The figure above can be found on p. 14a in the photocopied
ClassNotes. The ozone layer (ozone in the stratosphere) is
beneficial, it absorbs dangerous high energy ultraviolet light
(which would otherwise reach the ground and cause skin cancer,
cataracts, etc. There are some types of UV light that
would quite simply kill us).
Ozone in the troposphere is bad, it is toxic and a
pollutant. Tropospheric ozone is also a key component of
photochemical smog (also known as Los Angeles-type smog)
We'll be making some photochemical smog in a class
demonstration. To do this we'll first need some ozone;
we'll make use of the simple stratospheric recipe (shown above)
for making what we need instead of the more complex tropospheric
process (the 4-step process in the figure below). You'll
find more details a little further down in the notes.
At the top of this figure (p. 15 in the packet of
ClassNotes) you see that a more complex series of reactions is
responsible for the production of tropospheric ozone. The
production of tropospheric ozone begins with nitric oxide
(NO). NO is produced when nitrogen and oxygen in air are
heated (in an automobile engine for example) and react.

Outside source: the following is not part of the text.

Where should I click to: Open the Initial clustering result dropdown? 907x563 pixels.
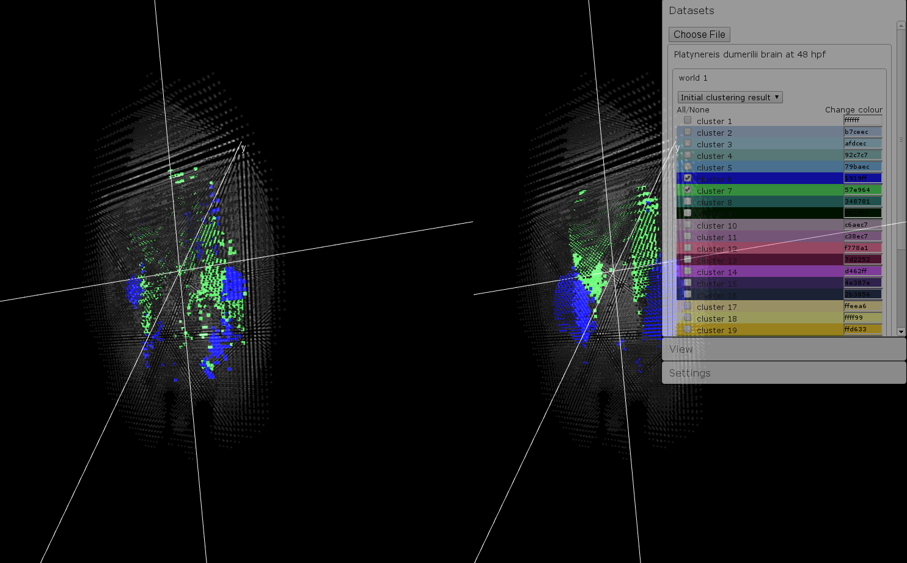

The NO can then react with oxygen in the air to make nitrogen
dioxide, the poisonous brown-colored
gas that I used to make in class.
Sunlight can dissociate (split) the nitrogen dioxide molecule
producing atomic oxygen (O) and NO. O and O2 react in a 4th step to make ozone (O3) just like happens in the
stratosphere. Because ozone does not come directly from an
automobile tailpipe or factory chimney, but only shows up after
a series of reactions in the air, it is a secondary
pollutant. Nitric oxide (NO) would be the primary
pollutant in this example.
NO is produced early in the day (during the morning rush
hour). The concentration of NO2 peaks somewhat later. Because sunlight is
needed in step #3 and because sunlight is usually most intense
at noon, the highest ozone concentrations are usually found in
the afternoon. Ozone concentrations are also usually
higher in the summer when the sunlight is more intense than at
other times of year.
Once ozone is formed, the ozone can react with a hydrocarbon
of some kind to make a product gas. The ozone,
hydrocarbon, and product gas are all invisible, but the product
gas sometimes condenses to make a visible smog cloud or
haze. The cloud is composed of very small droplets or
solid particles. They're too small to be seen but they are
able to scatter light - that's why you can see the cloud.
Here's a pictorial summary of the photochemical smog
demonstration.
We started by putting a small "mercury vapor" lamp inside a
flash. The bulb produces a lot of ultraviolet light (the
bulb produced a dim bluish light that we could see, but the UV
light is invisible so we had no way of really telling how bright
it was). The UV light and oxygen in the air produced a lot
of ozone (you could easily have smelled it if you had taken the
cover off the flask).
After a few minutes we turned off the lamp and put a few
pieces of lemon peel into the flash. Part of the smell
that comes from lemon peel is limonene, a hydrocarbon. The
limonene gas reacted with the ozone to produce a product gas of
some kind. The product gas condensed, producing a visible
smog cloud (the cloud was white, not brown as shown
above). I meant (but forgot) to shine the laser beam
through the smog cloud to reinforce the idea that we are seeing
the cloud because the drops or particles scatter light.